Reuters’ın geçtiği habere göre, ASIO bir reklam kampanyası başlatmış. Kampanyada gerçek ajanlar kullanılmış. Bunlardan biri de 20’li yaşlarındaki Alison. Mesleğinin faydalarını bakın nasıl anlatıyor: "Ben de 20’li yaşlarını süren diğer genç kızlar gibiyim. Sadece yaptığım işten bahsetmem yasak o kadar. Bazen alışveriş yapan bir hedefi takip ettiğimde, ben de onunla birlikte alışveriş yapabiliyorum. Ya da bazen, yine bir hedefi takip ederken bir mağazanın vitrininde beğendiğim bir şey oluyor ve ’Hmmm, daha sonra buraya dönmem gerek’ diye düşünüyorum."

Birden gözümün önüne filmlerdeki takip sahneleri geldi. Hani takip edilen adam bir şeyden şüphelenip, geri dönüp bakar ya... Casus da şüphe çekmemek için hemen yakınlardaki bir vitrine göz gezdiriyormuş gibi yapar. Sanırım böyle bir sahneyi en son Münih’te gördüm. Demek Mossad ajanları Filistin Kurtuluş Örgütü’nün peşindeyken epey alışveriş yapmış.

En çok Karadenizlilerin burnu akıyormuş



İpek Kağıt, 18 ilde 2020 kişi ile bir araştırma yaptırmış. Amaç kağıt mendil tüketme alışkanlıklarını tespit etmek. Halkımız kağıt mendili nereden alıyor, alınca nerede kullanıyor, nasıl taşıyor diye bakmışlar.

Sonuçlara göre ya daha az nezle oluyoruz, ya da millet burnunu ceketin veya gömleğin yenine silmeye başladı. Çünkü 2003 yılında kağıt mendil kullanma oranı yüzde 30.1 iken, 2005’te 28.5’e düşmüş. Bir uzak ihtimal daha var; nostalji rüzgarının etkisiyle yeniden bez mendil kullanıyor olabilirler.
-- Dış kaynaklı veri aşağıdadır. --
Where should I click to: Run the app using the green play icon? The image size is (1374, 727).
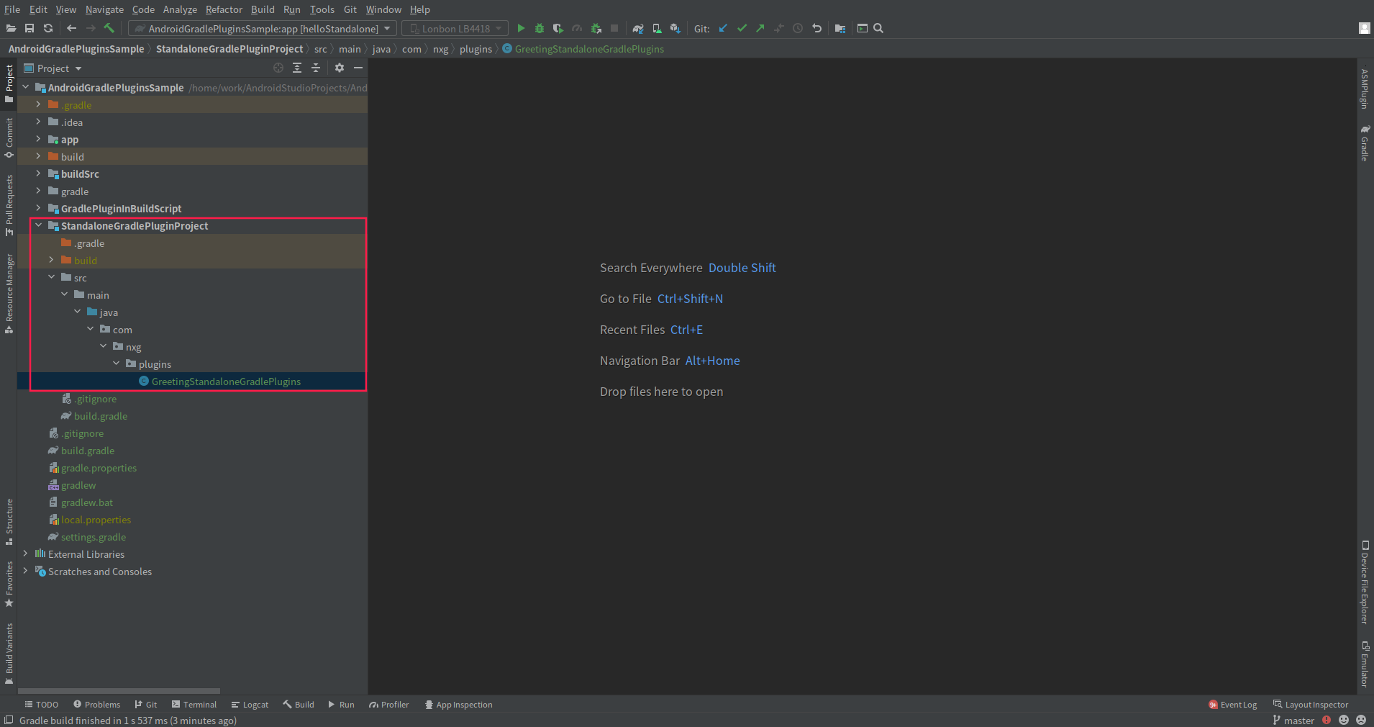[521, 29]
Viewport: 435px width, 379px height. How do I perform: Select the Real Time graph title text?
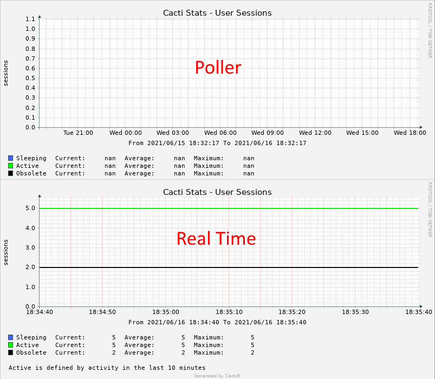217,192

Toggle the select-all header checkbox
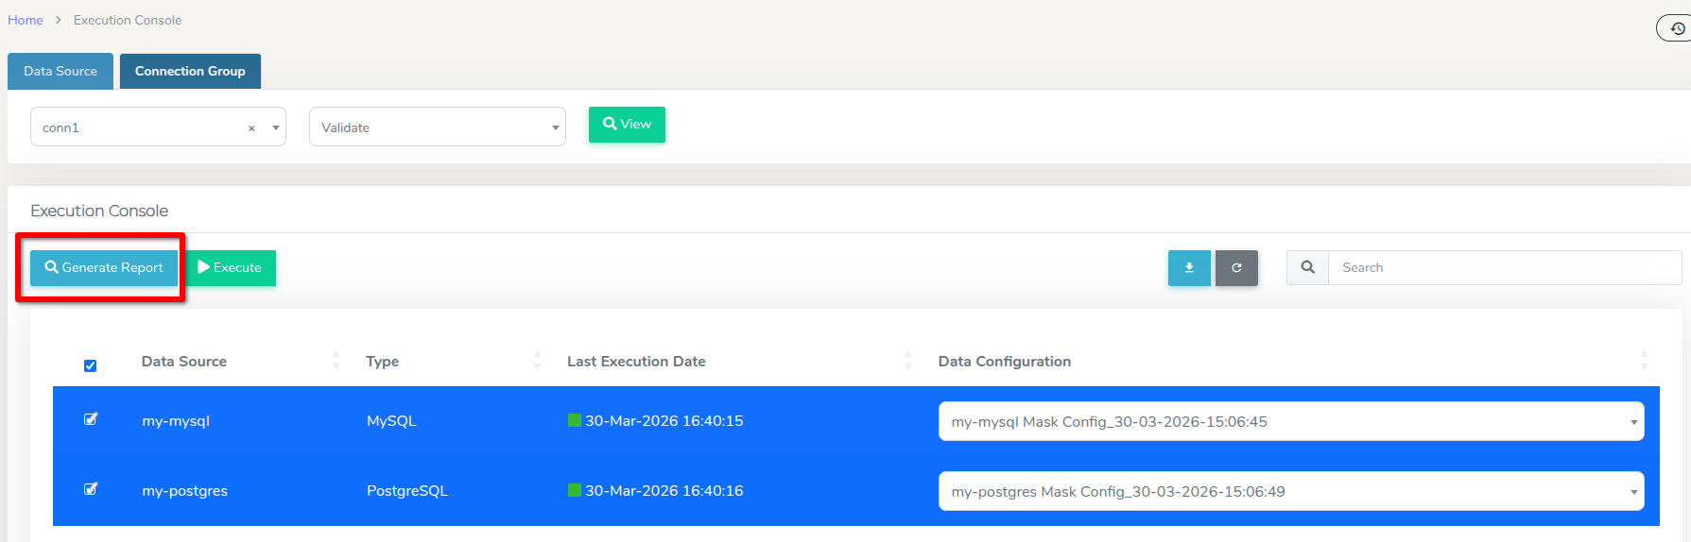pos(91,365)
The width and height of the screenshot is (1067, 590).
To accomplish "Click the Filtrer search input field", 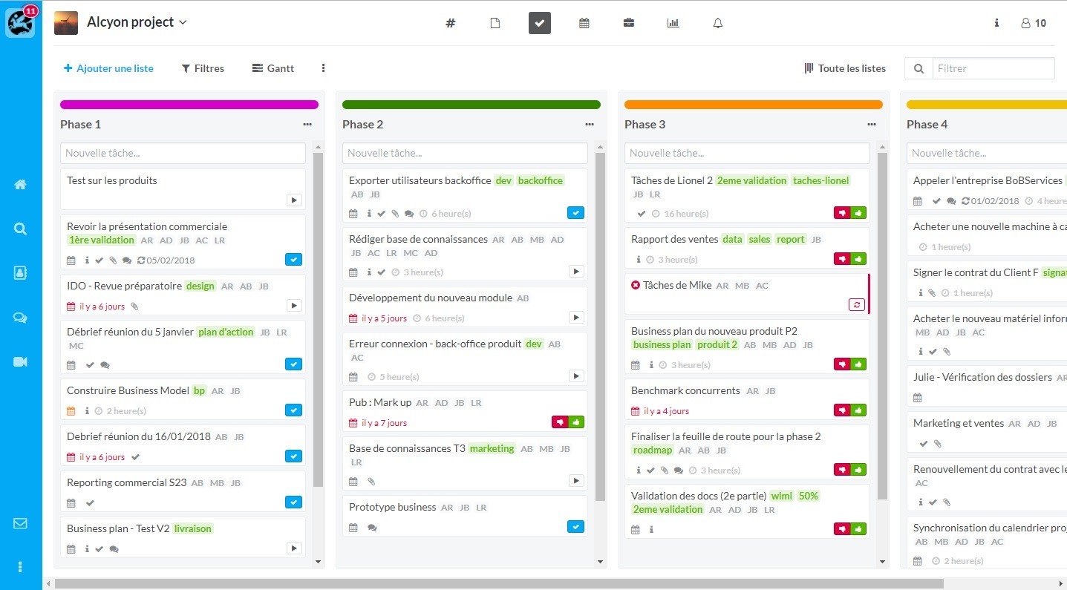I will click(993, 68).
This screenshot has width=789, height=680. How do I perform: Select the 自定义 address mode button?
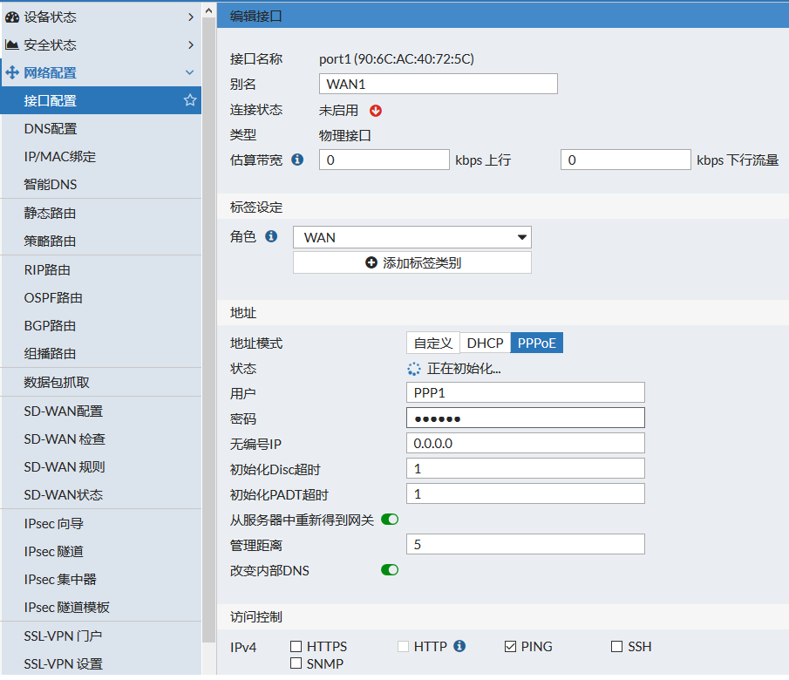(433, 343)
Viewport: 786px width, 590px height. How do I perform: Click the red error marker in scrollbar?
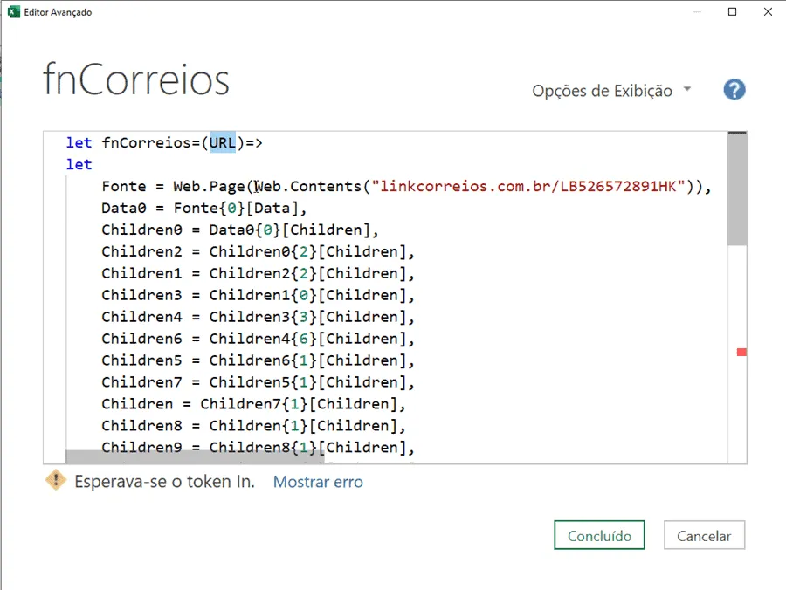pyautogui.click(x=741, y=352)
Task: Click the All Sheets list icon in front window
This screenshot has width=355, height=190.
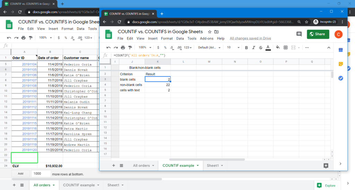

Kadınların yüzde 40’ı, erkeklerin ise yüzde 19’u yanında her zaman kağıt mendil bulundurduğunu söylüyor. Şimdi bunu nasıl yorumlamak lazım? a. Kadınlar soğukalgınlığına daha sık yakalanmaktadır. b. Çanta taşıma alışkanlığı bulunmayan erkekler gömlek veya pantolonun arka cebinde nüfus cüzdanı, para, tarak, bir adet tükenmez kalem ve sigara paketinden yer kalmadığı için mendil taşıyamamaktadır. c. Erkekler akan burunlarını pek umursamamaktadır.

Yine 2003’te bir kişi bir paket mendille 15 gün idare ediyormuş. Bu süre 2005’te 20 güne çıkmış. Şimdi bir paketin içinde 10 tane mendil var. Sanıyorum yumuşak ve emici olsun diye 4 katlı yapılan mendilleri katlarına ayırarak kullanıyorlar. Yoksa zor 20 gün kullanmak.

Kağıt mendil alışverişi benim için ihtiyacın yanısıra hayır işleme vesilesi aynı zamanda. Sokakta gördüğüm çocuklardan (biliyorum, alarak çocukları sokakta çalışmaya teşvik ediyorum ama dayanamıyorum) ve bir de Beyoğlu Odakule’nin köşesindeki zihinsel engelli genç adamdan her gördüğümde mendil alırım. Şimdiye kadar bakkaldan veya marketten almışlığım yoktur. Fakat araştırmanın sonuçlarına göre halkın sadece yüzde 7’si sokaktan mendil alıyor. Bu konuda lider olan Ankara. Sokak satıcılarından en çok onlar mendil alıyormuş.

Mendil tüketimi burun ebadıyla doğru orantılı galiba. Türkiye’de en fazla mendil Karadeniz bölgesinde tüketiliyormuş çünkü. Oran yüzde 58. Ardından yüzde 55 ile İç Anadolu bölgesi geliyor. İstanbul, Ankara ve İzmir’in ortalaması ise yüzde 54.